_EXERCISE DATA_
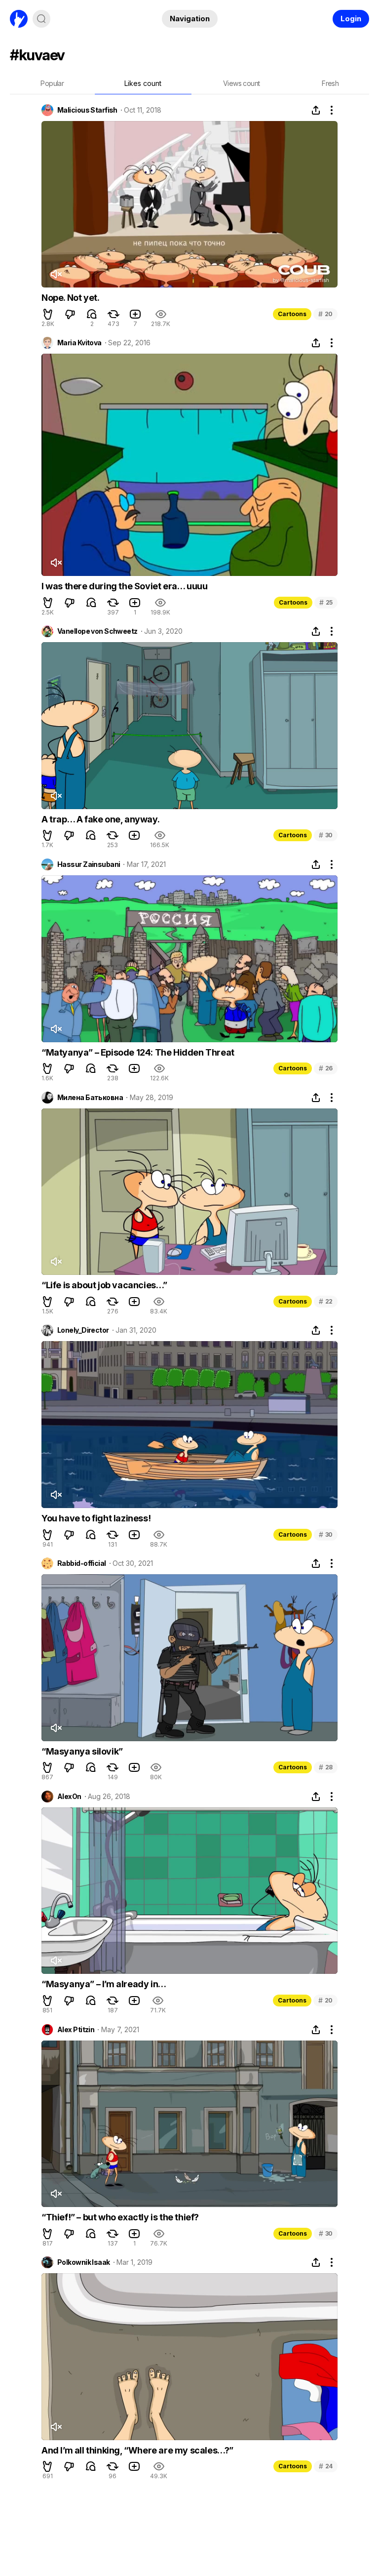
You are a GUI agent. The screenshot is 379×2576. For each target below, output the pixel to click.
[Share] (316, 110)
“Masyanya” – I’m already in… (103, 1984)
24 (326, 2466)
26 (326, 1068)
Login (351, 18)
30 (326, 835)
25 (326, 602)
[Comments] (92, 314)
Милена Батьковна (90, 1097)
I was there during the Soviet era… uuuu (124, 586)
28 (326, 1767)
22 (326, 1301)
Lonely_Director (83, 1330)
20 (325, 314)
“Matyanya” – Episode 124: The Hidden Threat (137, 1052)
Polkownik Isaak (83, 2262)
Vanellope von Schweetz (97, 631)
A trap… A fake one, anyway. (100, 819)
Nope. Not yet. (70, 297)
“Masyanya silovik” (82, 1751)
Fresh (330, 83)
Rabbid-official (81, 1563)
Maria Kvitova (79, 342)
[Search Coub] (41, 19)
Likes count (142, 83)
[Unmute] (56, 274)
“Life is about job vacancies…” (104, 1285)
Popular (52, 83)
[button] (48, 314)
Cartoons (292, 314)
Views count (241, 83)
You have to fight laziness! (96, 1518)
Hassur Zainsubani (88, 864)
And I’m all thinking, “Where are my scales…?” (137, 2450)
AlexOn (69, 1796)
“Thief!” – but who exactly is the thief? (120, 2217)
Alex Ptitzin (75, 2029)
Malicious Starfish (87, 110)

_TASK_
Copy down every line of the entries containing the word "Masyanya".

_PROBLEM SOLUTION_
“Masyanya” – I’m already in… (103, 1984)
“Masyanya silovik” (82, 1751)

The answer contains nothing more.